Solar plus batteries: the case for co-deployment?

This 9-page study finds unexpectedly strong support for co-deploying grid-scale batteries together with solar. The resultant output is stable, has synthetic inertia, is easier to interconnect in bottlenecked grids, and can be economically justified. What upside for grid-scale batteries?


There are many different reasons that might motivate the deployment of a grid-scale battery, as tabulated on page 2. The most common is at a grid node, for load shifting and power price arbitrage, in ever-steeper duck curves.

But interestingly, we have seen a different model gaining traction in 2022-24, which is co-deploying renewables plus batteries, as explained on page 3.

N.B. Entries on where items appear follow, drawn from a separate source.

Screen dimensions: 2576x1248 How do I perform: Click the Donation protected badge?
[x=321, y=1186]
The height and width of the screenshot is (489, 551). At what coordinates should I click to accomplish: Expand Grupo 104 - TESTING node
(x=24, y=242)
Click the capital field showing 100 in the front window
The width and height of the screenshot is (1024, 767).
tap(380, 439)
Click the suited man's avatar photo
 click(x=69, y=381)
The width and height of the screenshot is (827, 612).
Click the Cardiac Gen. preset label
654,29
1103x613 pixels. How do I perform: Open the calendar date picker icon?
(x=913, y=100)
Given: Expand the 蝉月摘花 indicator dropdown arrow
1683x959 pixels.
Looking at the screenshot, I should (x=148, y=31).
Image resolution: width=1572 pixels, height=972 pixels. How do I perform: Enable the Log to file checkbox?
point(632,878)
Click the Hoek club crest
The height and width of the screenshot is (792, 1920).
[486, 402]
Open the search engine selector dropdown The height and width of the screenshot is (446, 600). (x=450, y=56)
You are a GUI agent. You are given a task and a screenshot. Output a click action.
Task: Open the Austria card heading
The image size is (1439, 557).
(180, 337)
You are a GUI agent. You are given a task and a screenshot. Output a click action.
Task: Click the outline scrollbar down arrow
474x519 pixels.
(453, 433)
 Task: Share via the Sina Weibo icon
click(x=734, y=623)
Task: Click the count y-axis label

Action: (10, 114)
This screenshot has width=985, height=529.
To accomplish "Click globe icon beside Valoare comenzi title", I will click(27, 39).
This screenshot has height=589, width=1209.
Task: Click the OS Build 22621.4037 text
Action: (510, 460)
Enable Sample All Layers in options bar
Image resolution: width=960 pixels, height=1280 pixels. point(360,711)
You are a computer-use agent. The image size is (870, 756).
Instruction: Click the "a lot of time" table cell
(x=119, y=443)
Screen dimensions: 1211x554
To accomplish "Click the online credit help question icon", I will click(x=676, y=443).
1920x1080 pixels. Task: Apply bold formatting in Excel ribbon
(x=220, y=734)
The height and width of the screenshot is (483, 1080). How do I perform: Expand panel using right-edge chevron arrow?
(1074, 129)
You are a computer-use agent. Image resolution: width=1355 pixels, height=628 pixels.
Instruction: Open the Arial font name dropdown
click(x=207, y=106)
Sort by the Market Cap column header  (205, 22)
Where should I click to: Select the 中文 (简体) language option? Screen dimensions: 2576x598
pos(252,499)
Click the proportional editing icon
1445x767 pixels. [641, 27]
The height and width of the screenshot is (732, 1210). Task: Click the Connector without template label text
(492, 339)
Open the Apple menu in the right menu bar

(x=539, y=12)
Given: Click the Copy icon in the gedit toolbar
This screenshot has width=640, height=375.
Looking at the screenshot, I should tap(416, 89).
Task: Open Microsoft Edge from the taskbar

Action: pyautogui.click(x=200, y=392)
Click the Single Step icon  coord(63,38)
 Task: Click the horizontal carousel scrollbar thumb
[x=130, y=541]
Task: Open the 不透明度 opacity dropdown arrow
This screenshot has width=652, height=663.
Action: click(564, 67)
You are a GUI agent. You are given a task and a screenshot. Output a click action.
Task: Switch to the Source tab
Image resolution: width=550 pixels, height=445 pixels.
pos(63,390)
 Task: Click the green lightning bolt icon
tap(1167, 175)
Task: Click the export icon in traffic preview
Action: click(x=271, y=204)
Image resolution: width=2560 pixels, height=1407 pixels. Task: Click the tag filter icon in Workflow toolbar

The key rationale motivating co-deploying grid-scale batteries with renewables is to circumvent power grid bottlenecks and interconnection queues, which are biting for the reasons on page 4.

We can simplify the complexity for how the co-deployment of a battery alongside a utility-scale solar project might work, by returning to a data-file from earlier in 2024, which plotted the output every 5-minutes from a 275MW solar project in Australia. Our ‘battery rules’ and modeling framework are explained on page 5.

The results are fascinating. We find that battery co-deployments can allow a solar installation to dispatch about 95% of its power through a 65% smaller grid connection, while the asset can generate a highly stable, high-inertia power output across c50% of all hours across the year, which makes 2-3x better use of bottlenecked transmission capacity than a raw solar output. These numbers and sensitivities are explained on pages 6-8.

Co-deploying batteries is more expensive than standalone solar, but it can be economically justified, for the reasons on page 9.

Overall, our analysis may help the deployment of solar, LFP batteries and their supply chains.